§ What you will do
The answer must be the lines from the one that holds "Image resolution: width=1175" through the final line of the data, copied exactly, with no pictures.

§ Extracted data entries

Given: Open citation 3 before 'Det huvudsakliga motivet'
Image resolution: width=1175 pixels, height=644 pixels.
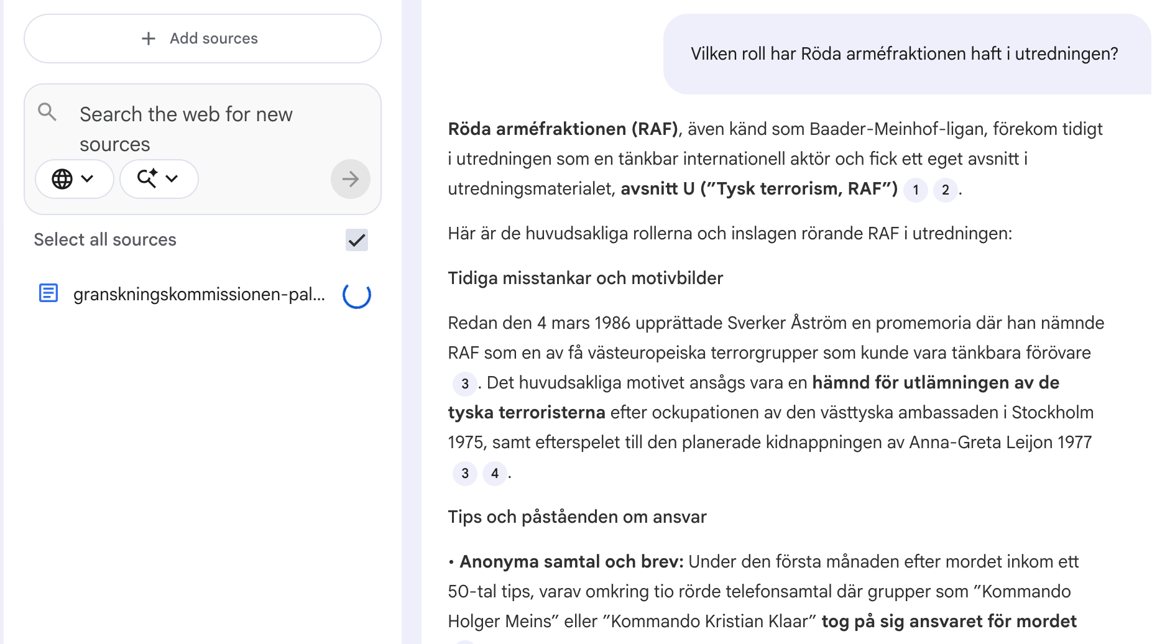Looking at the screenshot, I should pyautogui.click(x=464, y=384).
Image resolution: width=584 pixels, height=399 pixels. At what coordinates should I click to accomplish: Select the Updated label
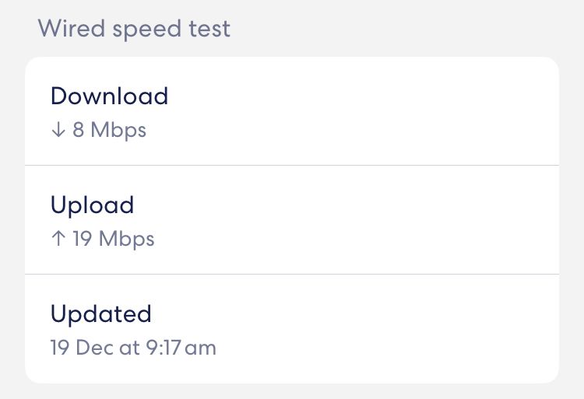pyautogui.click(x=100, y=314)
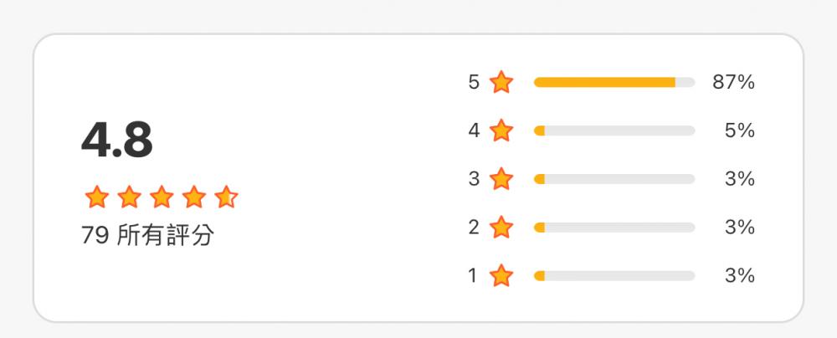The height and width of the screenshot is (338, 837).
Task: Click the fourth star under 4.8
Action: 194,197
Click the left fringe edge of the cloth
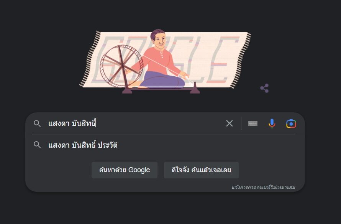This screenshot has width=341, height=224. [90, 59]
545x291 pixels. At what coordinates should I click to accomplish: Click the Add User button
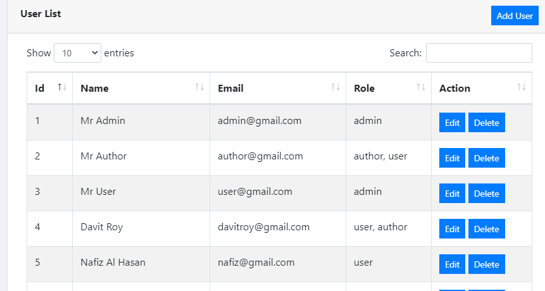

§ Solution below
Image resolution: width=1175 pixels, height=644 pixels.
Looking at the screenshot, I should pyautogui.click(x=464, y=384).
Image resolution: width=584 pixels, height=399 pixels. At what coordinates should I click to accomplish: Select the Updated label
pyautogui.click(x=100, y=314)
The height and width of the screenshot is (338, 837).
Task: Click the fourth star under 4.8
Action: 194,197
Click the left fringe edge of the cloth
This screenshot has width=341, height=224. [90, 59]
545x291 pixels. At what coordinates should I click to accomplish: Click the Add User button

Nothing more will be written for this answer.